**To-do list**:
1. In the passage on forgiveness and leadership, what do leaders understand about losing?
2. The passage on forgiveness and leadership says to give others the opportunity to do certain things. Name all of them.
3. Put this sentence from the passage on forgiveness and leadership into Spanish: "Leaders learn from their mistakes."
======== Provided passage
Second, there is far more good in the world than bad. There always has been, there always will be. Don’t be tainted by misinformed people, people with titles, or uneducated opinions. Understand that most people primarily function with positive intent. That means they intend to do well. They intend to do the right thing. But we’re all human, so we mess up from time to time. If somebody hurts or disrespects you, forgive them. Afford them the same opportunity to learn, grow, and make mistakes that we will afford you. With that said, sometimes it’s necessary to cut people out of your life, even if it hurts. Never wallow in self-pity, nobody really cares about your feelings. Those who lose often do so because they dwell on the past. Leaders learn from their mistakes. Leaders understand that there is always a lesson in losing, and then they move on.
================
======== Data excerpt
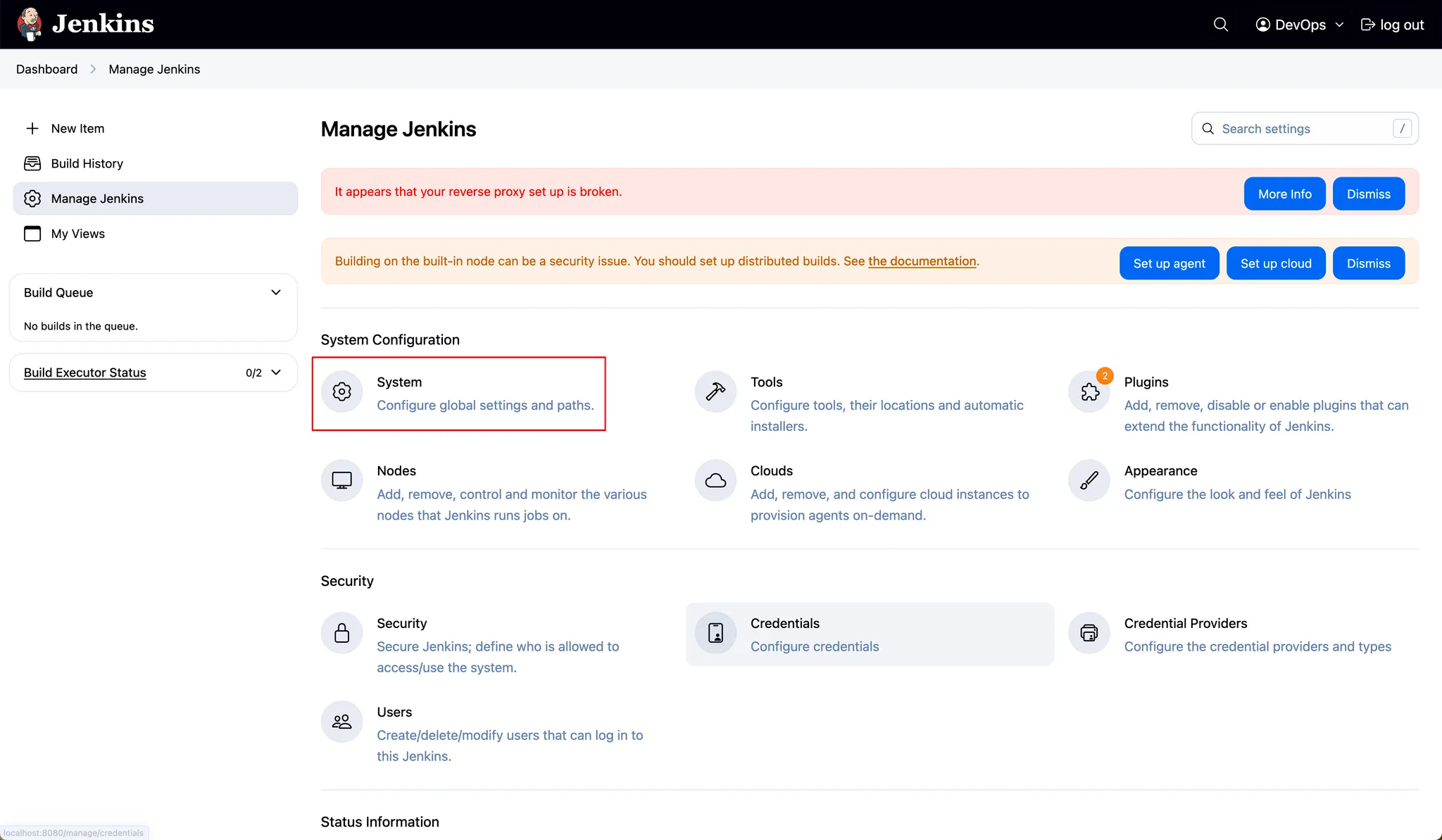This screenshot has width=1442, height=840.
Task: Click the Users people icon
Action: (342, 722)
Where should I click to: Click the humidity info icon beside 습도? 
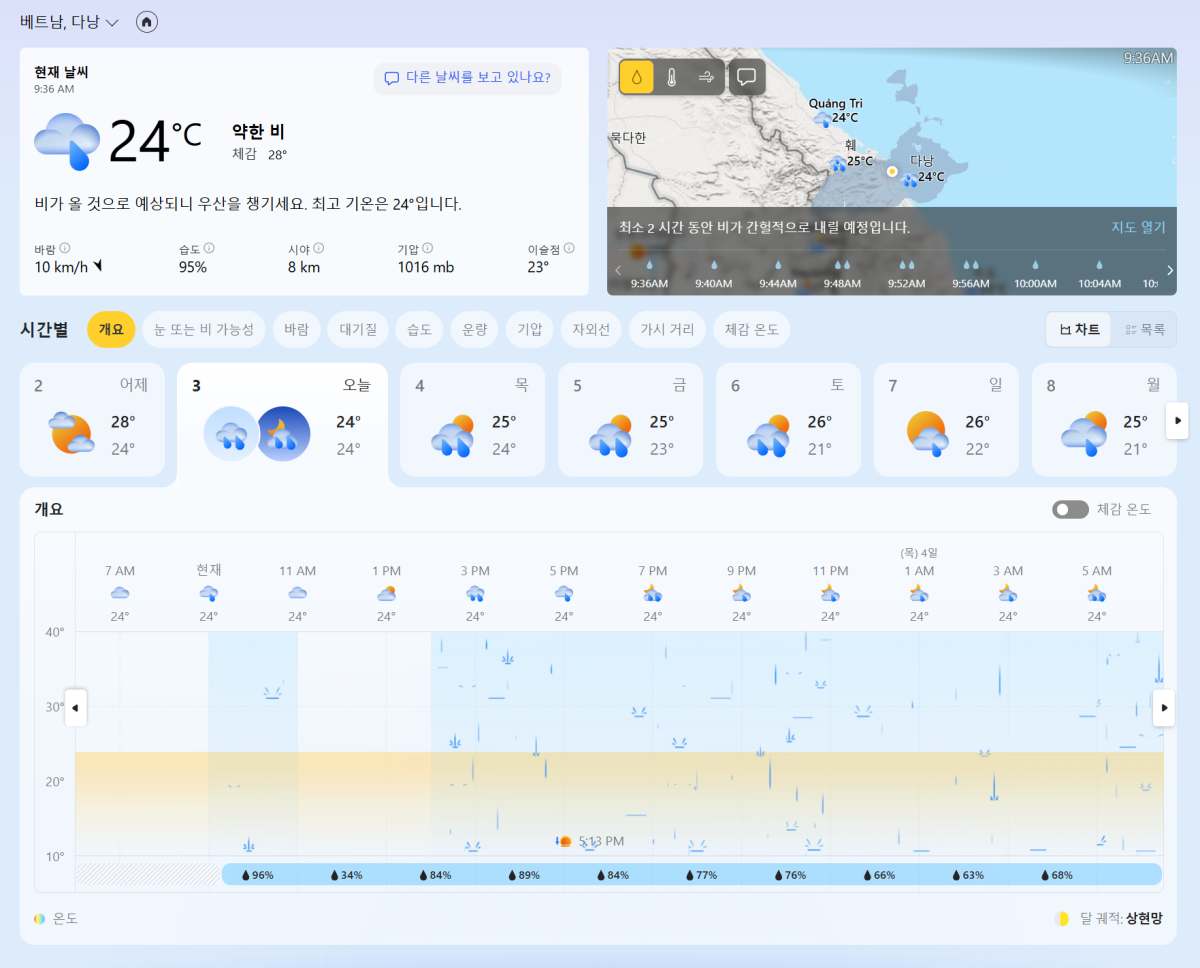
================
**Final results**:
1. They understand that there is always a lesson in losing, and then they move on.

2. Learn, grow, and make mistakes.

3. Los líderes aprenden de sus errores.